Larry Manogue

Personal information
- Nationality: Irish
- Born: 14 June 1875 Callan, Kilkenny
- Died: 7 September 1925 (aged 50) Barry, Wales

Sport
- Sport: Athletics
- Event: middle-distance
- Club: South London Harriers

= Larry Manogue =

British athlete (1875–1925)

Lawrence Joseph Manogue (14 June 1875 – 7 September 1925) was an Irish born athlete who competed for Great Britain at the 1908 Summer Olympics.

== Biography ==
Manogue was born in Callan, County Kilkenny, Ireland and educated at St. Kieran’s College, Kilkenny City. He moved to London to work in the civil service and joined the South London Harriers.

Manogue won the 8 miles Irish Championship in February 1908. Manogue represented Great Britain at the 1908 Summer Olympics in London.

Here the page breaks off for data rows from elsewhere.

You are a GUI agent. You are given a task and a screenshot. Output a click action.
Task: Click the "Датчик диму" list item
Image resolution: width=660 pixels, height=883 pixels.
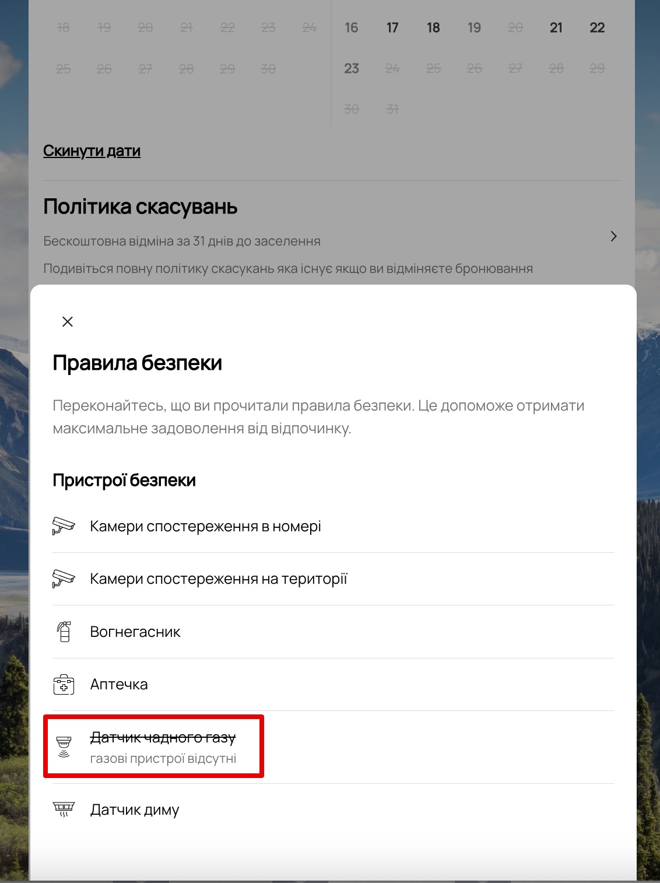(135, 810)
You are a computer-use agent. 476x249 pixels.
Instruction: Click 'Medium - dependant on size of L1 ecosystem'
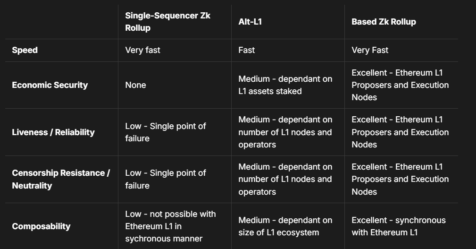(x=284, y=226)
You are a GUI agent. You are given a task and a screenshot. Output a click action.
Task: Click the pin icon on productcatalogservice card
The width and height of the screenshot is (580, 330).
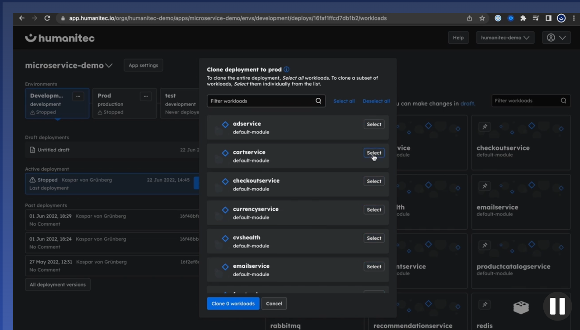click(484, 245)
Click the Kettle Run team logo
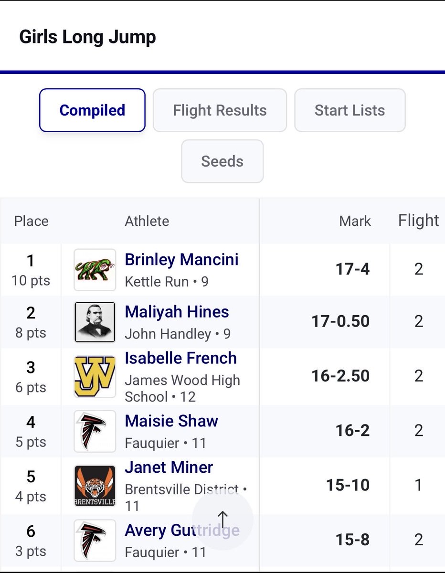445x573 pixels. tap(95, 270)
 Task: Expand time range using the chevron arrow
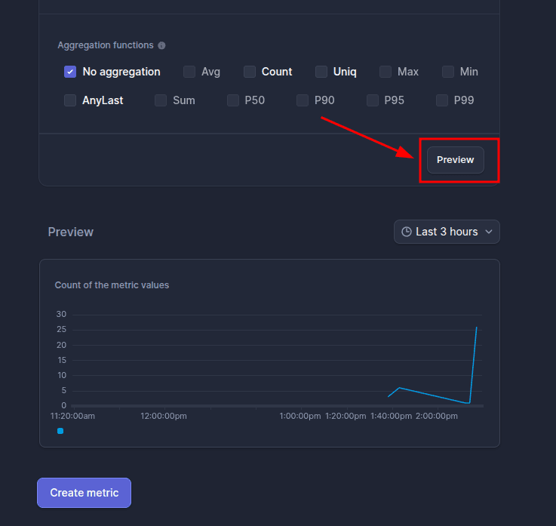coord(489,232)
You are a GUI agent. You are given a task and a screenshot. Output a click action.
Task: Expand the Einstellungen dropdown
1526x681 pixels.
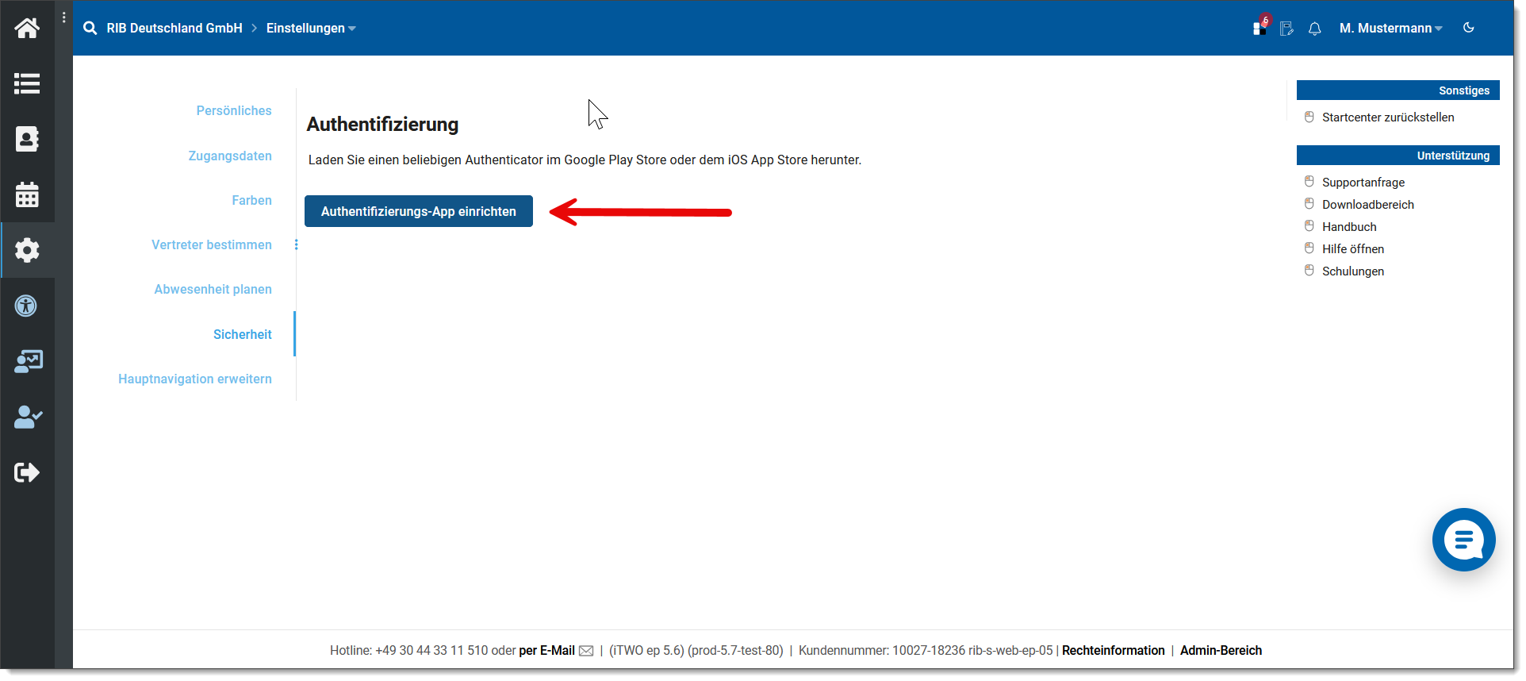310,29
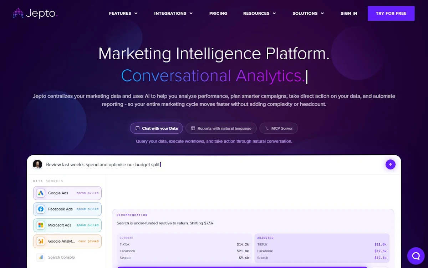
Task: Switch to the MCP Server tab
Action: (279, 128)
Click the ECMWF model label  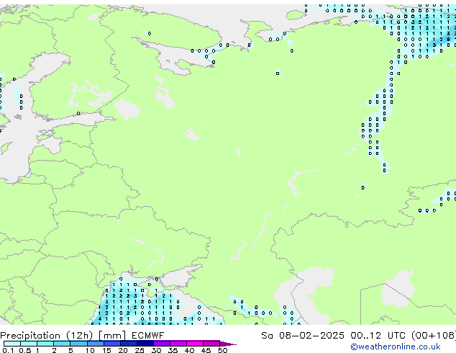tap(147, 336)
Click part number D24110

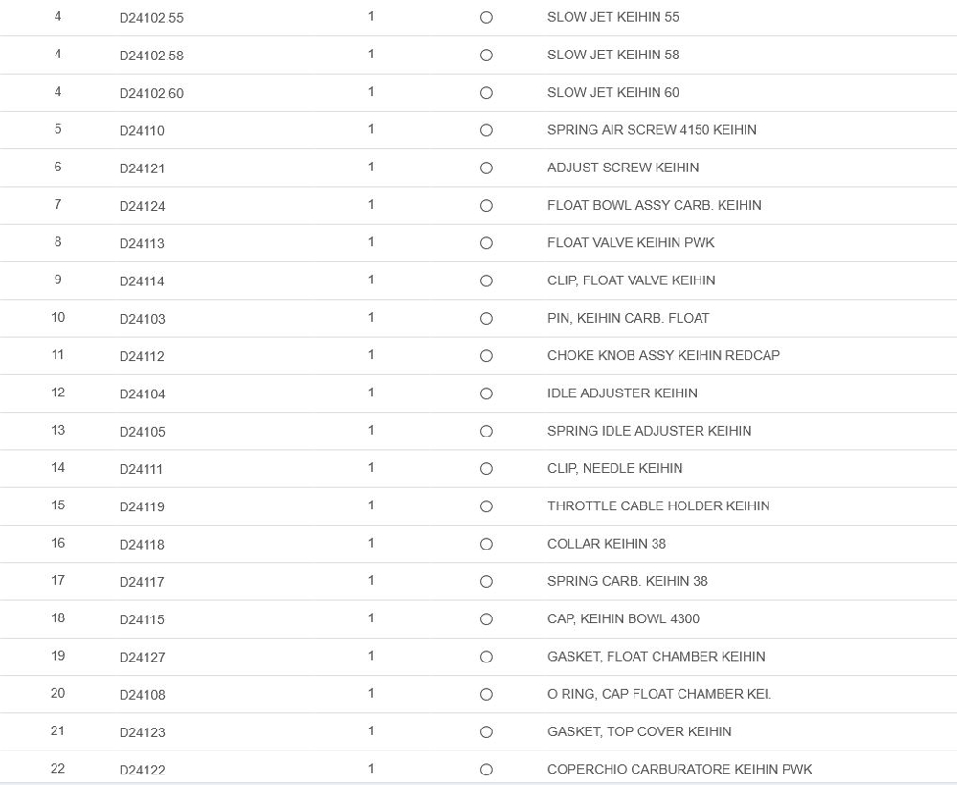coord(142,131)
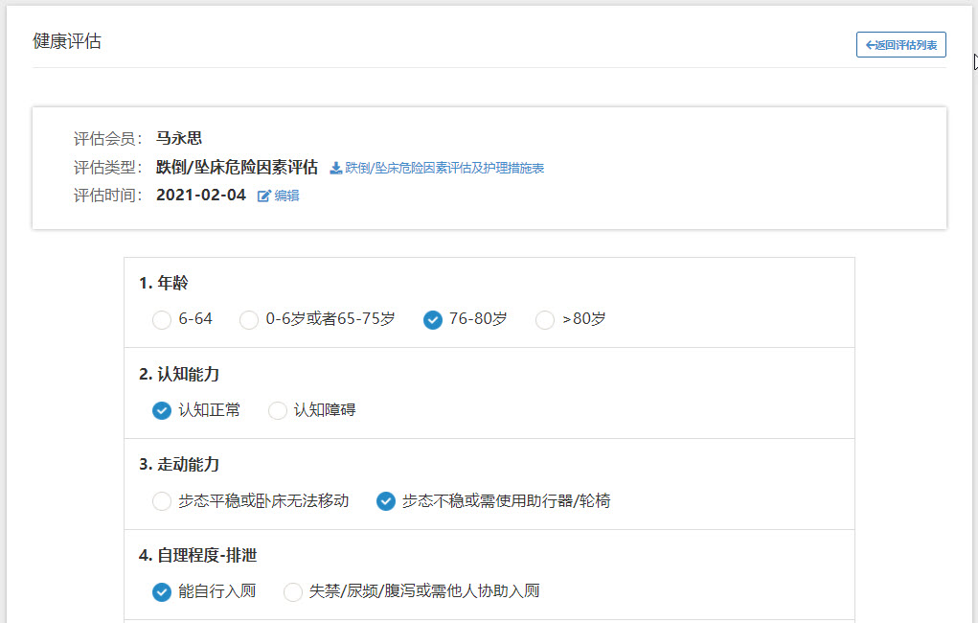The width and height of the screenshot is (978, 623).
Task: Click the 1. 年龄 question title
Action: 164,283
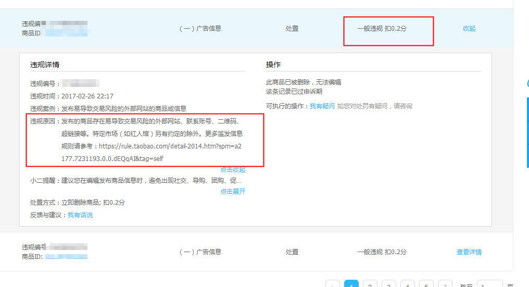Click 点击收起 under the violation reason
This screenshot has height=287, width=529.
tap(232, 170)
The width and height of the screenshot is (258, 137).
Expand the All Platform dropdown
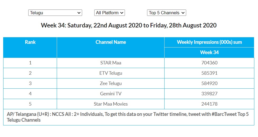point(109,13)
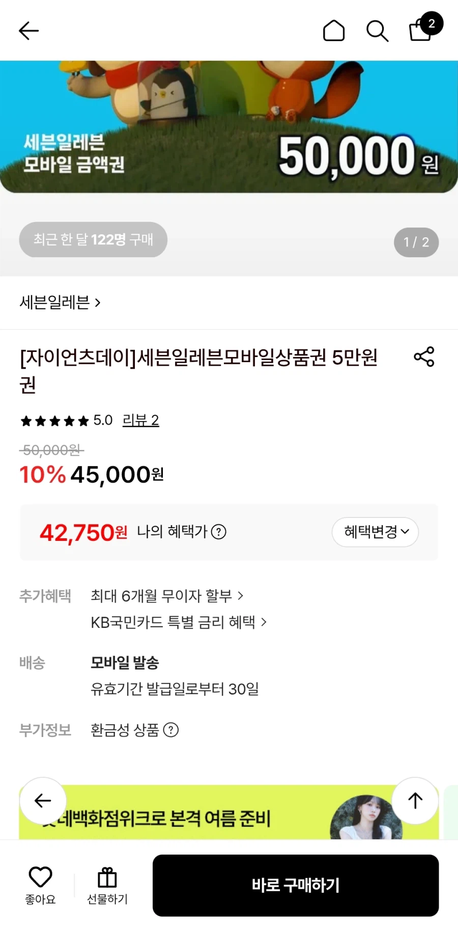This screenshot has width=458, height=931.
Task: Tap the floating round back arrow button
Action: pos(43,801)
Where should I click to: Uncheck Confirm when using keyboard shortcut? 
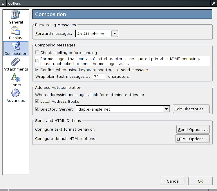pyautogui.click(x=37, y=70)
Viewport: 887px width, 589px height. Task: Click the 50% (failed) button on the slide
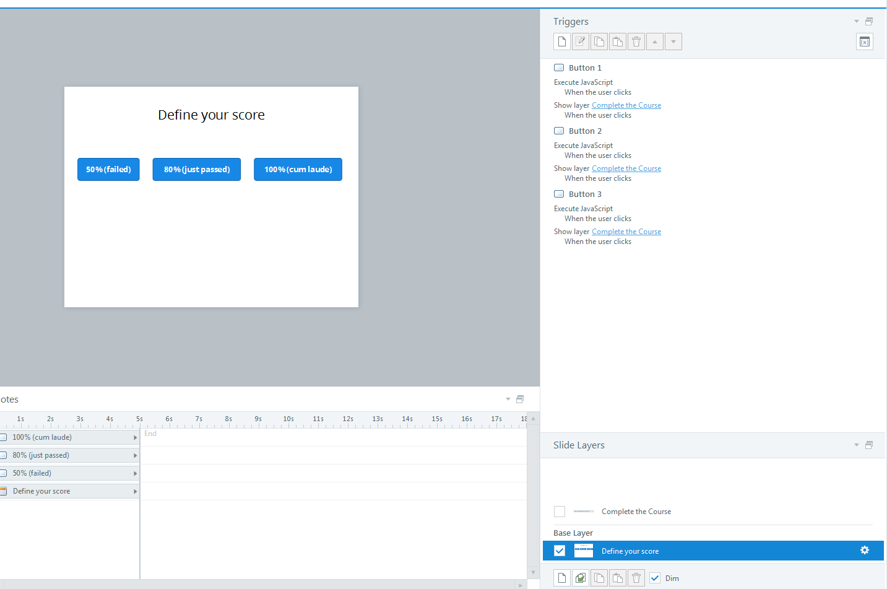[108, 169]
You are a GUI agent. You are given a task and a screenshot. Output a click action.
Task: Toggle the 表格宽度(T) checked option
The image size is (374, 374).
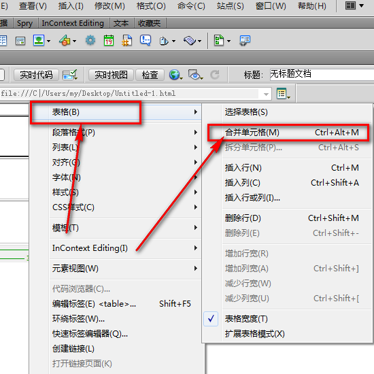point(246,319)
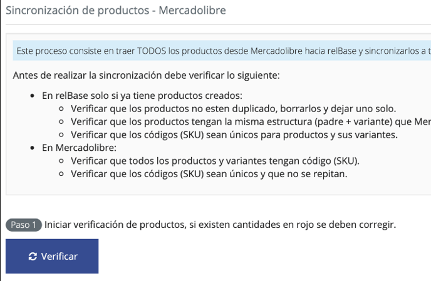Click the Sincronización de productos - Mercadolibre heading

click(116, 11)
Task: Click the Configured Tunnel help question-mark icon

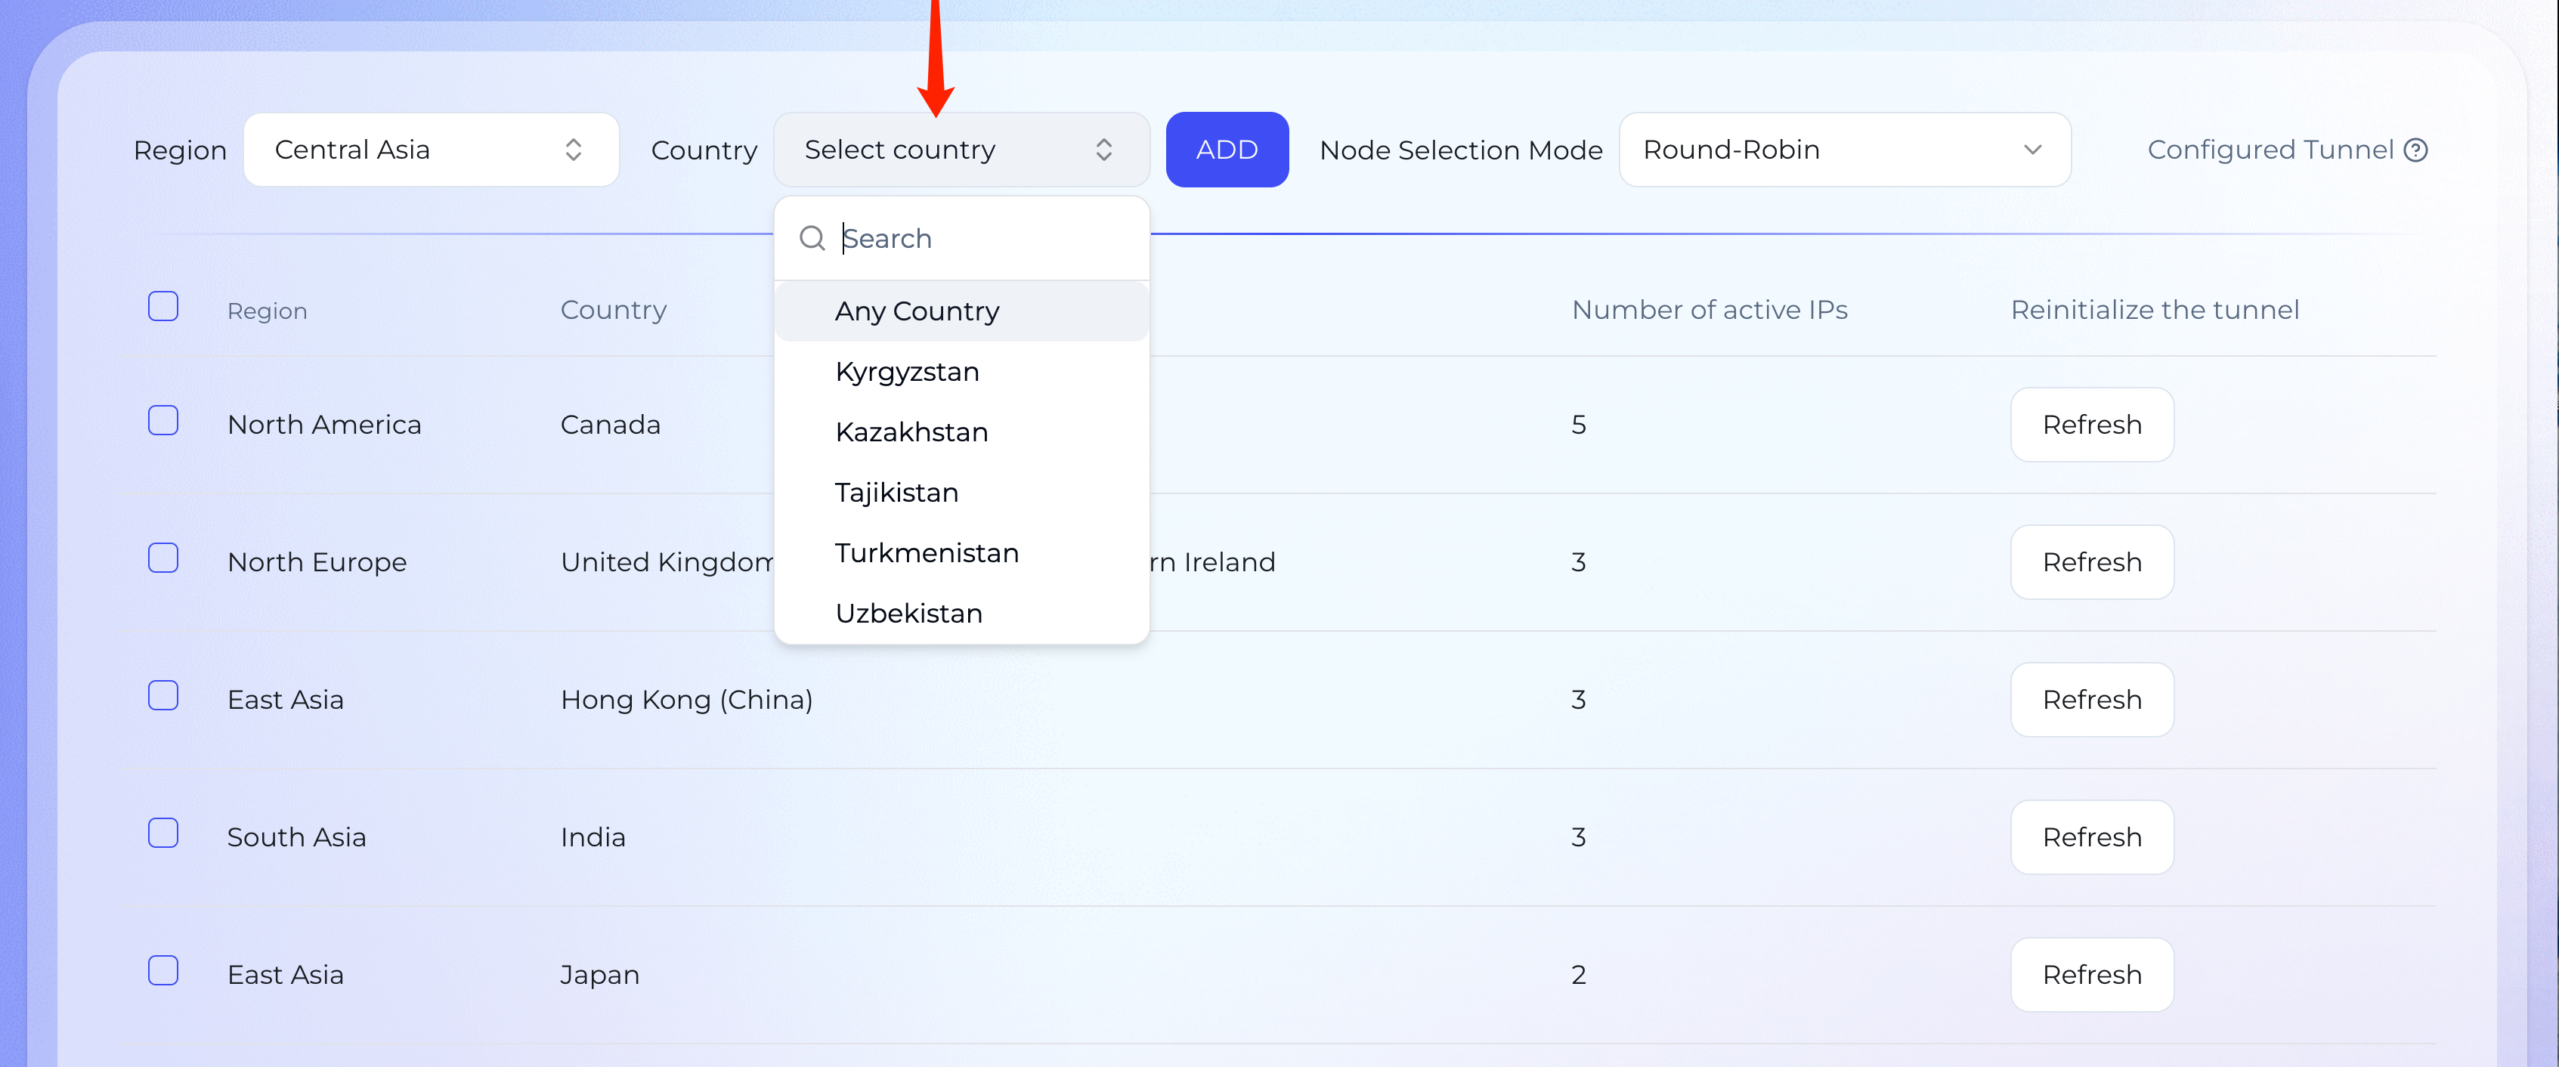Action: tap(2415, 150)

In the 800 metres, Manogue did not finish his semifinal heat, dropping out around the halfway mark and not advancing to the final.

He died in Barry, Vale of Glamorgan, Wales.

==Sources==
- Cook, Theodore Andrea (1908). "The Fourth Olympiad, Being the Official Report"
- De Wael, Herman (2001). "Athletics 1908"
- Wudarski, Pawel (1999). "Wyniki Igrzysk Olimpijskich"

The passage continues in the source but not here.